La notizia si diffonde in tutta la capitale e già nella prima serata il piazzale si riempie di militanti e attivisti. Stefano Recchioni di primavere ne aveva diciannove. Un mozzicone di sigaretta gettato da un giornalista sul sangue rappreso di una delle vittime scatena un comprensibile tafferuglio. Qui un colpo – secondo diversi testimoni oculari esploso ad altezza d’uomo dalle forze dell’ordine – centra in piena fronte lo stesso chitarrista degli Janus.
Antifascismo: dall’odio all’alienazione
Di quel terribile 7 gennaio rimangono tre giovani vite sul grigio dell’asfalto. Cuori e sogni freddati dal piombo comunista – che colpì alla schiena, col favore delle tenebre – e dall’inettitudine dello Stato. La magistratura (non) fece il suo corso: con ogni evidenza uccidere un fascista non costituiva un reato poi così grave. Tre vittime, nessun colpevole. Bigonzetti, Ciavatta e Recchioni erano morti di Serie B.
In quelle stesse vie, su quello stesso piazzale oggi pomeriggio si terrà – come ogni anno – la commemorazione anche per Franco, Francesco e Stefano. Ecco, a partire da questa sera prepariamoci al circo mediatico che racconterà di preoccupanti saluti, macabre ricorrenze, residenti in ostaggio e altre scemenze varie. Questo perché nelle quattro decadi e mezzo che ci separano dai fatti di Acca Larenzia l’odio rosso si è trasformato in alienazione antifascista. Quest’ultima, imbevuta com’è di materialismo, il senso sacro di quel “presente” – per tutti i camerati caduti – non potrà mai comprenderlo.
Acca Larenzia, il sacro prima della politica
Dalle parole di chi ha vissuto quei giorni, la sezione (ancora attiva) non chiuse mai. Nonostante tutto. Già allora – sotto il tiro incrociato di una controparte prevaricante e delle istituzioni – non era più solo politica. Un’eredità davvero importante per chi oggi cammina – con un ideale senso di continuità – sulla stessa strada di Franco, Francesco e Stefano.
Militanza semplice, organica e solare, come base di partenza. Promessa interiore, per essere uomini degni del loro sacrificio – sacrum facere appunto. Ecco perché si va oltre al “semplice” ricordo dei morti. Acca Larenzia, quel sangue sull’asfalto è sacro e – continuando a citare una recente canzone – il nostro viaggio è appena iniziato.

[Consegna]
Per favore, cita dal testo su Acca Larenzia tutto ciò che va da "La notizia si" fino a "chitarrista degli Janus.". I dati sono materiale a sé, separato dal testo.

[Dati dell'esercizio]
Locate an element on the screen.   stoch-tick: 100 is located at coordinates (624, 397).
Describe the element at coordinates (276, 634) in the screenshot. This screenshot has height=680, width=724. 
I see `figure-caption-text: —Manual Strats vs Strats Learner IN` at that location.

[Risposta]
La notizia si diffonde in tutta la capitale e già nella prima serata il piazzale si riempie di militanti e attivisti. Stefano Recchioni di primavere ne aveva diciannove. Un mozzicone di sigaretta gettato da un giornalista sul sangue rappreso di una delle vittime scatena un comprensibile tafferuglio. Qui un colpo – secondo diversi testimoni oculari esploso ad altezza d’uomo dalle forze dell’ordine – centra in piena fronte lo stesso chitarrista degli Janus.